§ **Task set**
1. Answer these questions from the PA 181 route description:
(a) At what intersection does PA 181 begin?
(b) What does the road become when it enters East Manchester Township?
(c) What street name does the route take in the borough of Manchester?
2. List every township and borough named in the PA 181 route description.

§ **Selected excerpt**
○ ○ ○ ○
PA 181 begins at an intersection with US 30 in Manchester Township, heading north concurrent with I-83 Bus. on North George Street, a four-lane divided highway. South of US 30, I-83 Bus. continues south toward the borough of North York. The road passes businesses before heading into residential areas. The highway runs past more commercial establishments as it comes to an interchange with I-83. At this point, I-83 Bus. ends and PA 181 continues north, narrowing into a two-lane undivided road as it passes a mix of residences and businesses. The route heads through the community of Emigsville and comes to an intersection with PA 238, at which point the route runs a short distance to the west of Norfolk Southern's York Secondary railroad line. Past this junction, the road enters more wooded surroundings and continues into East Manchester Township, where it becomes North George Street Extended. Here, PA 181 runs farther to the west of the railroad tracks and passes industrial and commercial establishments. The route enters the borough of Manchester and becomes Main Street as it is lined with homes.
○ ○ ○ ○
§ **Data listing**

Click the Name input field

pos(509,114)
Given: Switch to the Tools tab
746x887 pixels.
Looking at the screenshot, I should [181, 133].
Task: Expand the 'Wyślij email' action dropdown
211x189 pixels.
○ ○ ○ ○
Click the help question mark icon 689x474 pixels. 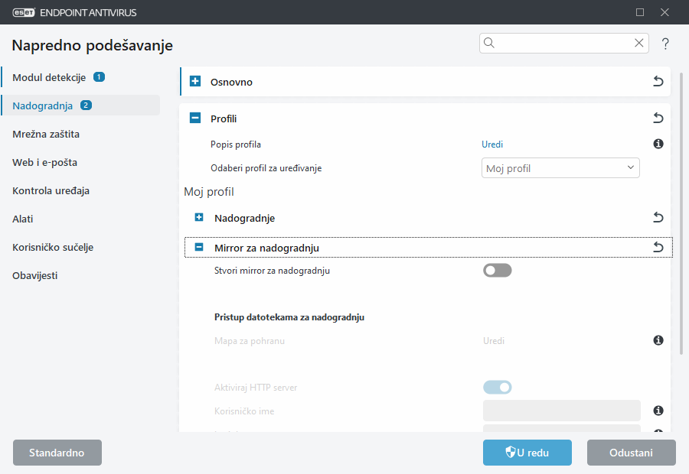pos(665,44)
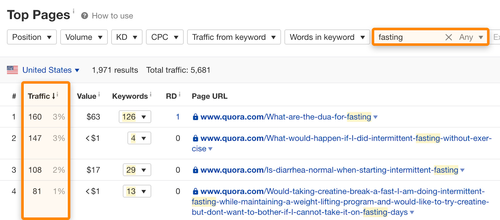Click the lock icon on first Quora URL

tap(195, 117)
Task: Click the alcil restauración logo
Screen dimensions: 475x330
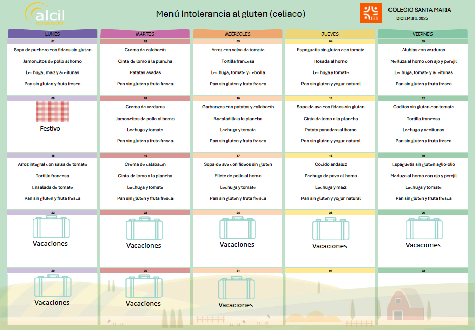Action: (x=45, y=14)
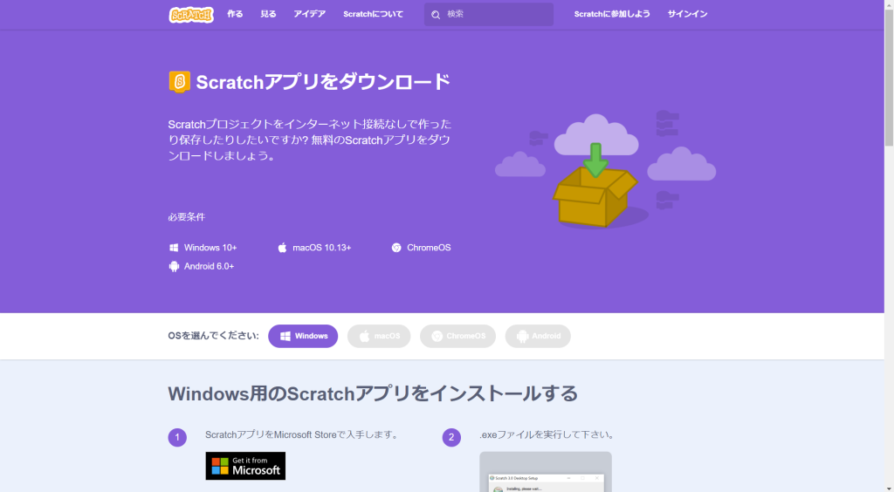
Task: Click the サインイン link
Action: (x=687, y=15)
○ ○ ○ ○
§ **Solutions to the exercise**
1.
(a) An intersection with US 30 in Manchester Township
(b) North George Street Extended
(c) Main Street

2.
- Manchester Township
- North York
- East Manchester Township
- Manchester